The user will invoke the program inventory_sort using the following command line arguments:
inventory_sort filename field1sort [field2sort] [field3sort] ...
For example if inventory filename "Production Quantity" "Primary Vendor" is run, it will sort each product by Production Quantity first. Then, if any products have the same Production Quantity, they will be sorted by Primary Vendor. If the products are otherwise identical, your sorting algorithm should be stable, so if Product1 was before Product2 in the original file, the resulting output should also have Product1 before Product2.
As output, your program should print all data in the original file to the console, including the header and subheader information. The output should be sorted, of course.
Notes:
In order to make this assignment gradable I will be using an autograding script. This means you must follow the formatting of the input file EXACTLY for your program to output results that the grader will recognize as correct. This means your program should not output extra spaces after commas, extra spaces at the end of lines, or extra lines at the end of the file. Such extraneous characters will result in the loss of points.

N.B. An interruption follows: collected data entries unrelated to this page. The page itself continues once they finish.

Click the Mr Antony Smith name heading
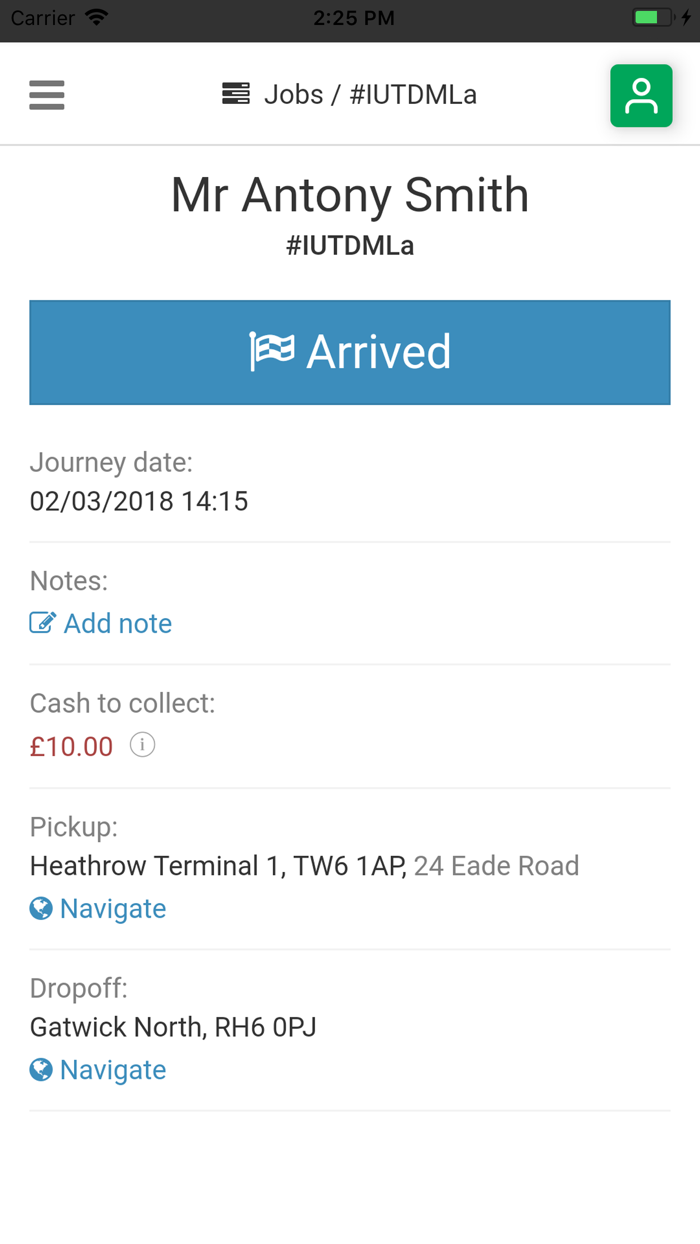click(x=349, y=195)
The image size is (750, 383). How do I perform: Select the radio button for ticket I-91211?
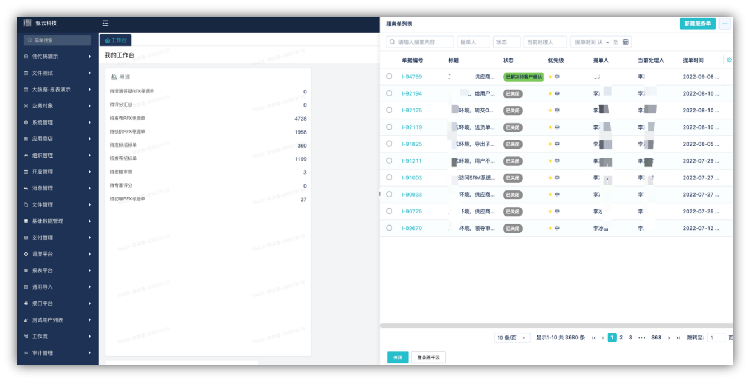point(389,161)
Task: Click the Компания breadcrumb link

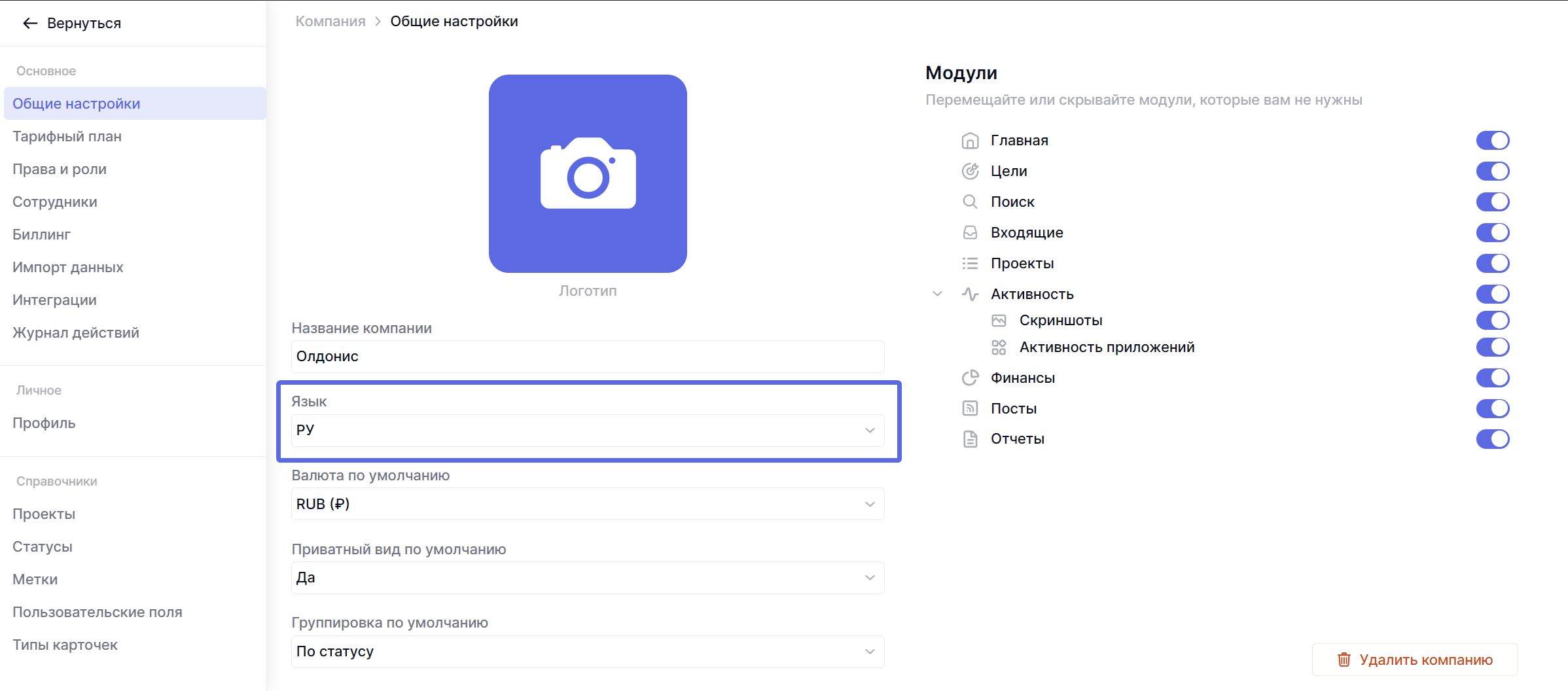Action: 330,21
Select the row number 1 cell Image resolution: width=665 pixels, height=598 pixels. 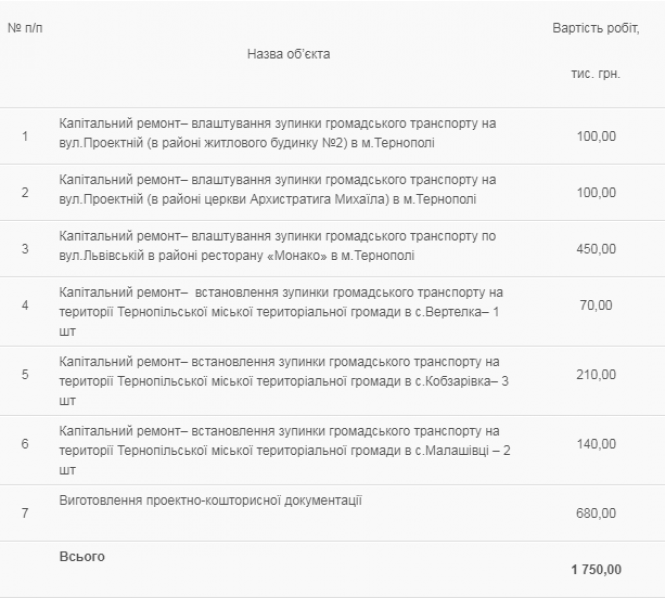24,135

You will also notice that in the sample input file, any Item Name that contains a quote character in the name is surrounded by quotes itself, with the actual quote character represented by a double-quote (look at the "Bolt (1/2"")"). Also, the Acquisition Preferences field is surrounded by quotes, but only if there is a comma involved in the list (since there are more than 1 preference). Therefore, in all cases your program should:
1. Evaluate strings that are surrounded by quotes by remove the surrounding quotes and evaluating "" to a single ".
2. Sort based on the evaluated strings (i.e. sort Bolt (1/2") and not "Bolt (1/2"")")
3. Reformat strings for outputting. This means that if the string contains a comma or a quote, then you should add quotes around the whole string and replace any " with "" inside the string.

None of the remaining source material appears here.